Curiosity at the "Mojave" site on Mars.

The Curiosity rover at the "Mojave" site on Mars. Photo: NASA / JPL-Caltech / MSSS

The results lend credence to a theory that dark streaks seen on features such as crater walls could be formed by flowing water. The results are published in the journal Nature.

Scientists think thin films of water form when salts in the soil, called perchlorates, absorb water vapour from the atmosphere. The temperature of these liquid films is about -70 degrees centrigrade, too cold to support any of the microbial life forms that we know about.

Forming in the top 15cm of the Martian soil, the brines would also be exposed to high levels of cosmic radiation - another challenge to life. But it's still possible that organisms could exist somewhere beneath the surface on Mars, where conditions are more favourable.

Evaporation cycle

The researchers drew together different lines of evidence from the suite of instruments carried by the Curiosity rover.

The Rover Environmental Monitoring System (REMS) - essentially the vehicle's weather station - measured the relative humidity and temperature at the rover's landing site of Gale Crater.

Other instruments were used to estimate subsurface water content and the content of water vapour in the atmosphere.

A network of two-tone mineral veins viewed by Curiosity at an area called "Garden City". Mineral veins like these form where fluids move through fractured rocks.

A network of two-tone mineral veins viewed by Curiosity at an area called "Garden City". Mineral veins like these form where fluids move through fractured rocks. Photo: NASA / JPL-Caltech / MSSS

The results show conditions were right for the brines to form during winter nights at the Martian equator, where Curiosity landed. But the liquid evaporates during the Martian day when temperatures rise.

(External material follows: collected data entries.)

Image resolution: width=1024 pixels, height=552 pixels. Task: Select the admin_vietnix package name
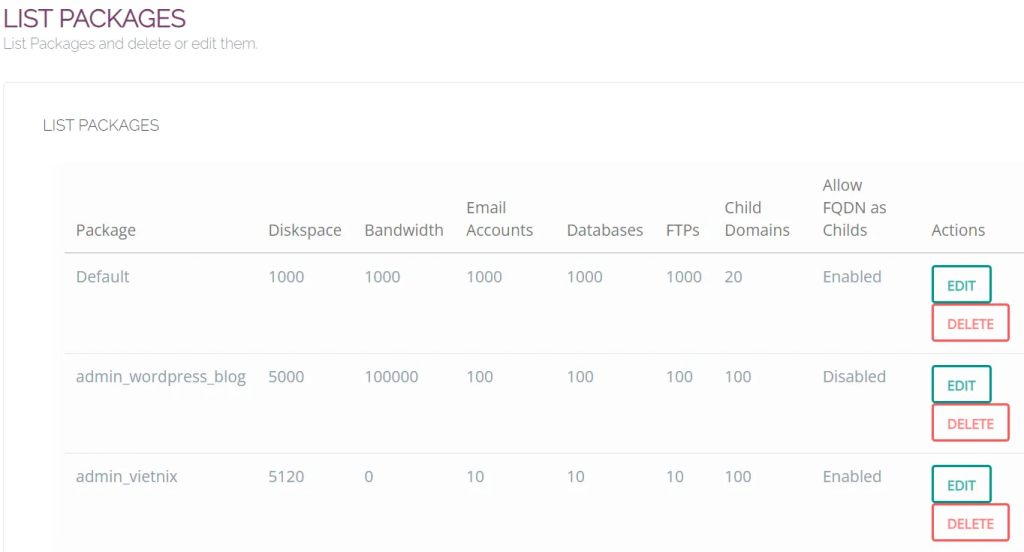click(x=127, y=477)
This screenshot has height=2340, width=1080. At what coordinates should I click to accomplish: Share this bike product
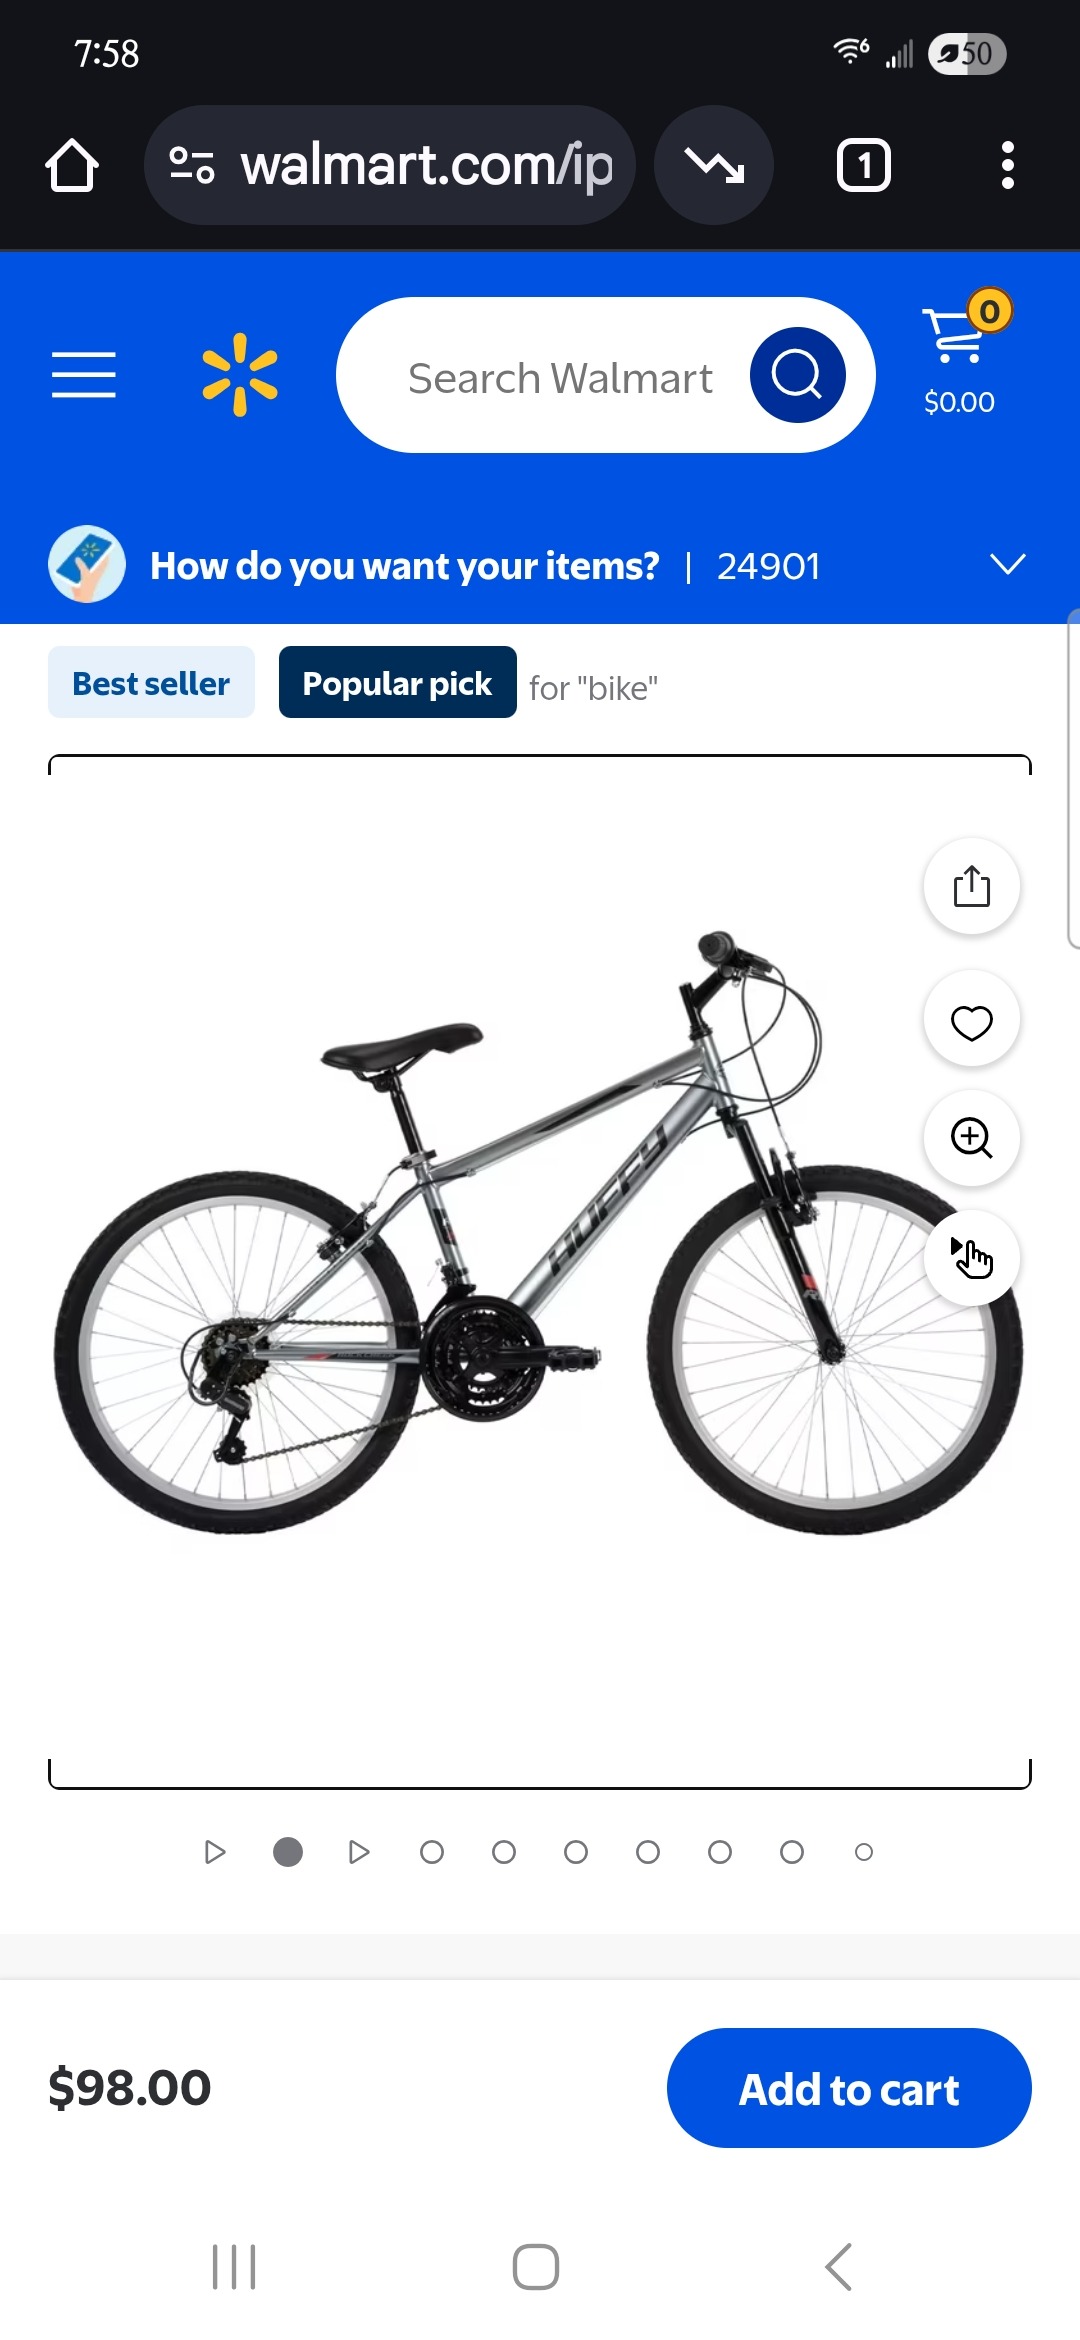[x=972, y=886]
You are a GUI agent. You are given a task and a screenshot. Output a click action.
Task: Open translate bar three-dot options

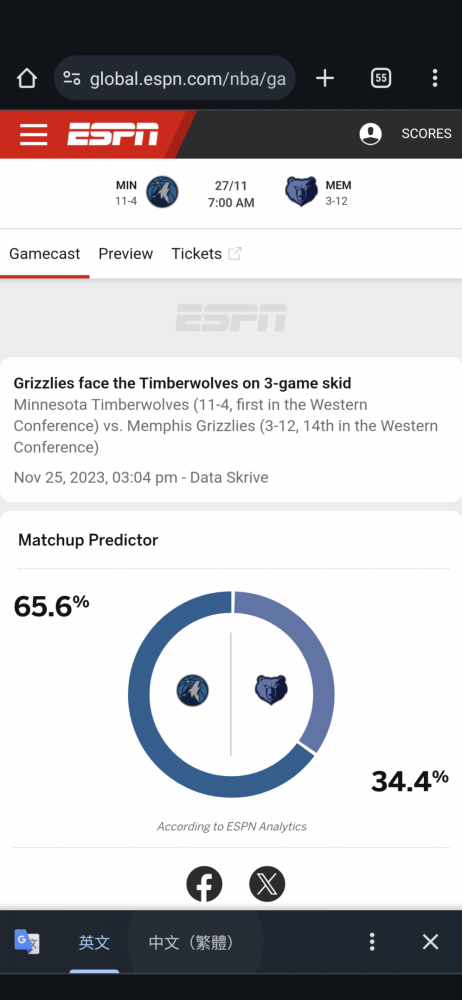(372, 941)

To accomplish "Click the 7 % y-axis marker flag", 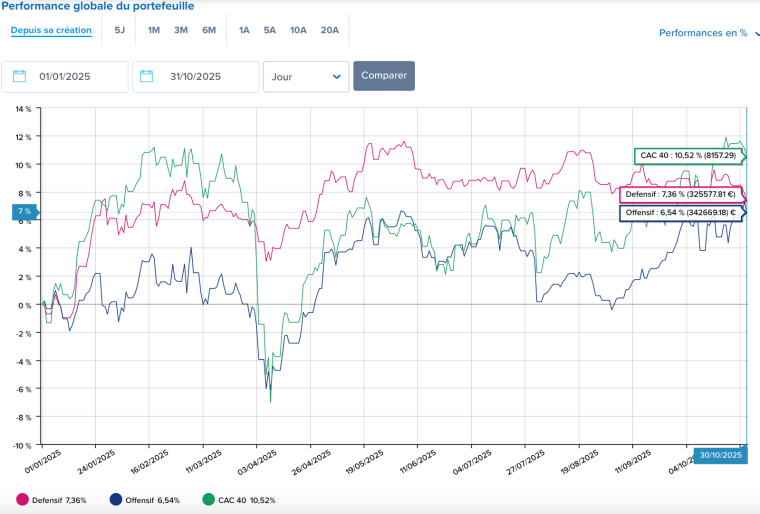I will pyautogui.click(x=24, y=212).
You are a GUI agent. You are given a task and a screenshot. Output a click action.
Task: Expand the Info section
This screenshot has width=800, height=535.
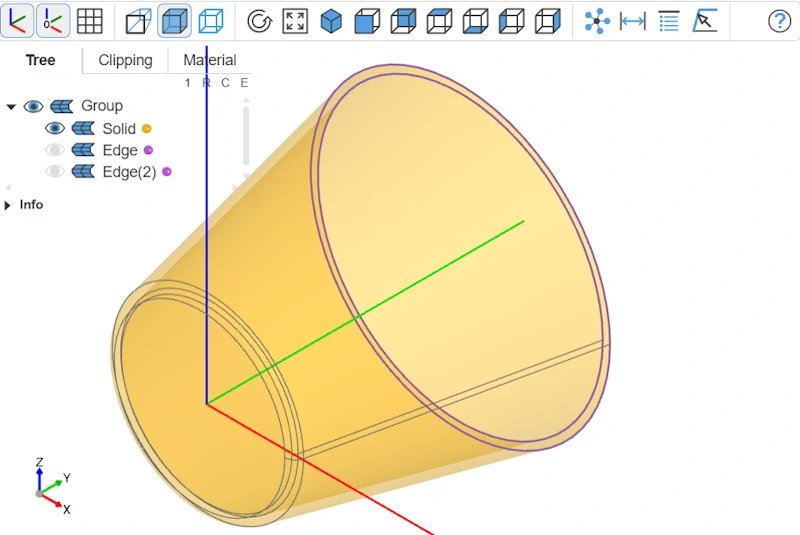pos(9,205)
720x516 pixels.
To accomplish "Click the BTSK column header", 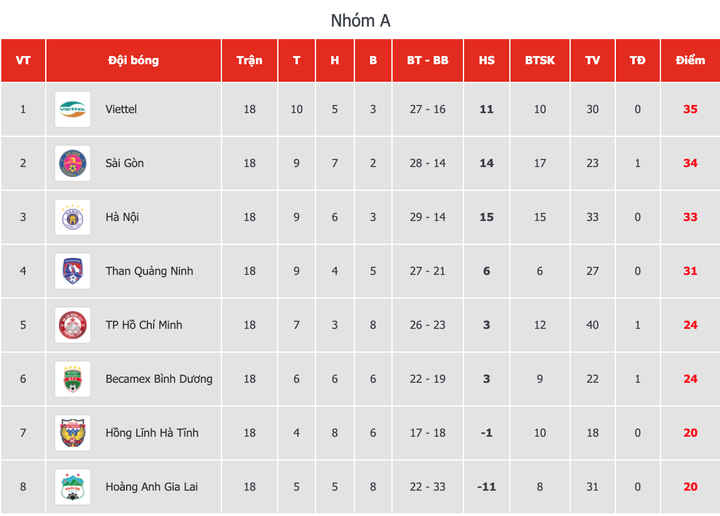I will tap(540, 60).
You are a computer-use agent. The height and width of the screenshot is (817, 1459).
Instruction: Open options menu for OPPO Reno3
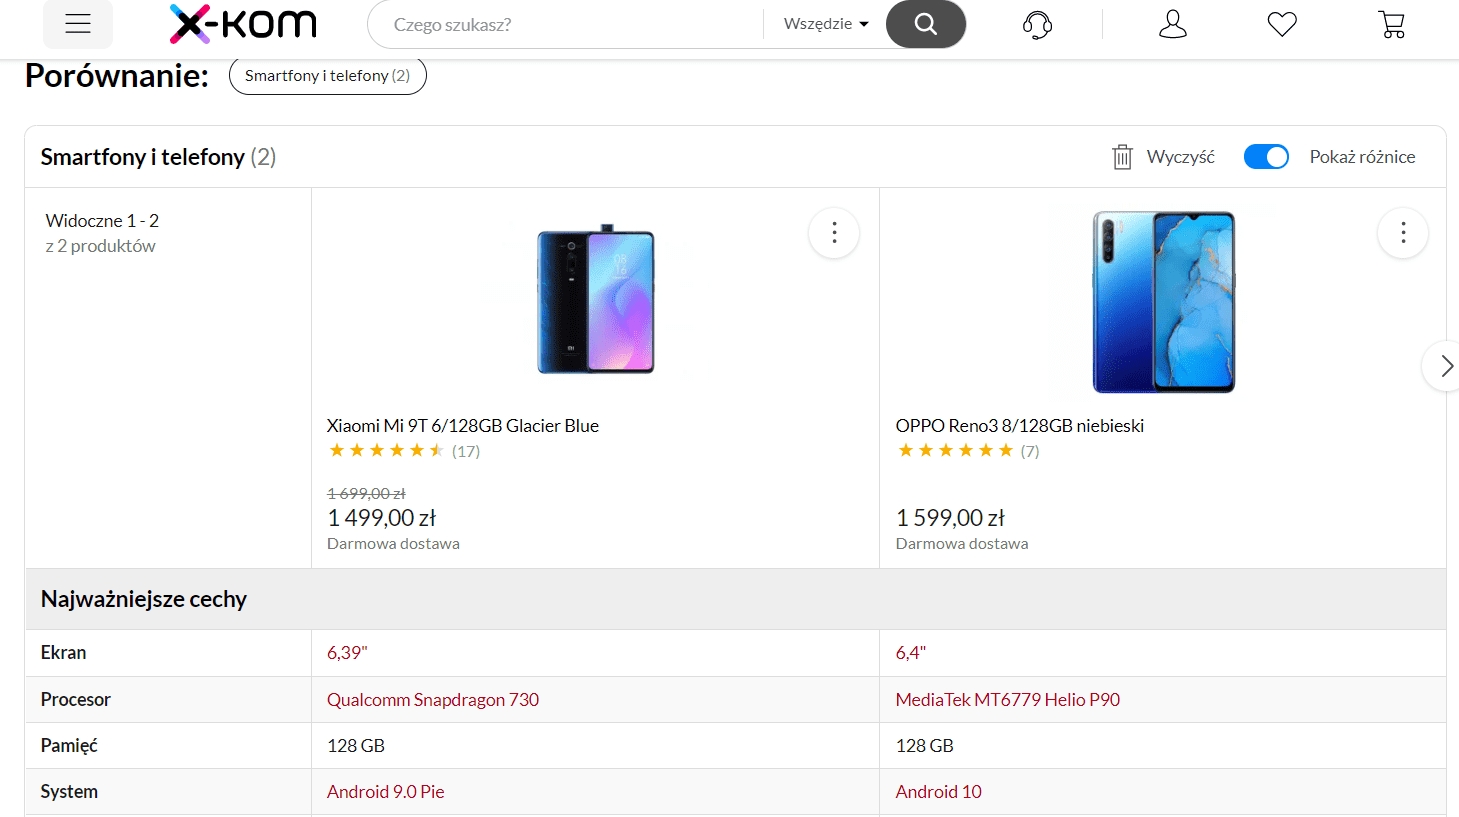tap(1403, 233)
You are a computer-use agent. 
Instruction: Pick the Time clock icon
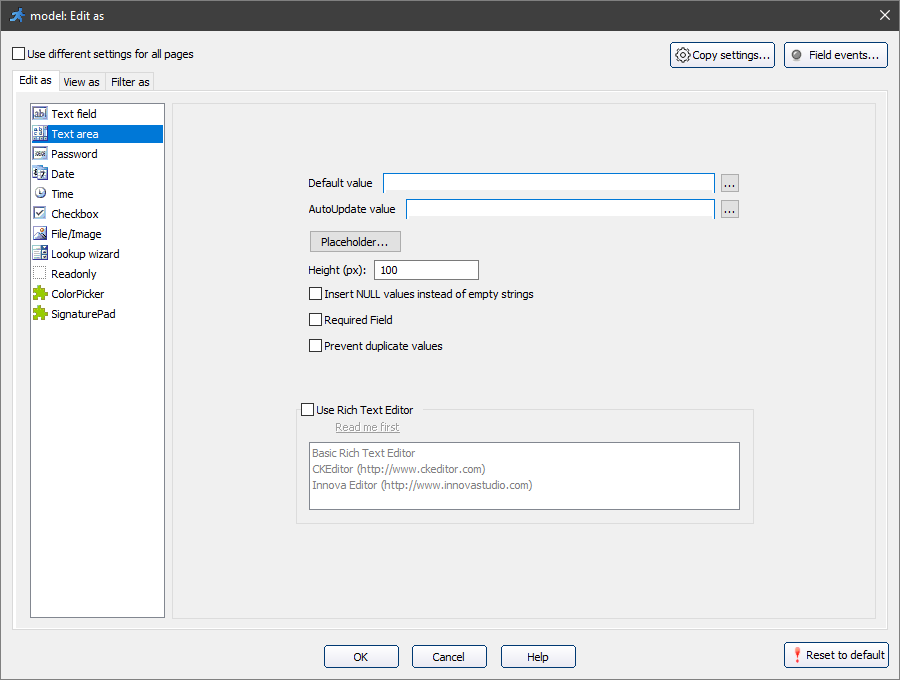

Javier Martin-Torres, a co-investigator on the Curiosity mission and lead scientist on REMS, told the BBC that the detection was indirect but convincing:

What we see are the conditions for the formation of brines on the surface. It's similar to when people were discovering the first exoplanets. They were not seeing the planets, but they were able to see the gravitational effects on the star. These perchlorate salts have a property called deliquescence. They take the water vapour from the atmosphere and absorb it to produce the brines."

He added: "We see a daily water cycle - which is very important. This cycle is maintained by the brine. On Earth we have an exchange between the atmosphere and the ground through rain. But we don't have this on Mars."

While one might think that liquid water would form at warmer temperatures, the formation of brines is the result of an interaction between temperature and atmospheric pressure. It happens that the sweet spot for formation of these liquid films is at colder temperatures.

The Rover Environmental Monitoring Station (REMS) on NASA's Curiosity Mars rover includes temperature and humidity sensors mounted on the rover's mast. One of the REMS booms extends to the left from the mast in this view.

Sensors on the Curiosity rover include temperature and humidity detectors. Photo: NASA / JPL-Caltech / MSSS

The fact that the scientists see evidence for these brines at the Martian equator - where conditions are least favourable - means that they might be more persistent at higher latitudes, in areas where the humidity is higher and temperatures are lower.

In these regions they might even be present all year round.

Dark streaks on slopes seen by orbiting spacecraft have long been thought to be the product of running water seeping from the Martian soil. But this interpretation has been contested.

"It's speculation at this point... but these observations at least support or go in this direction," said Dr Martin-Torres.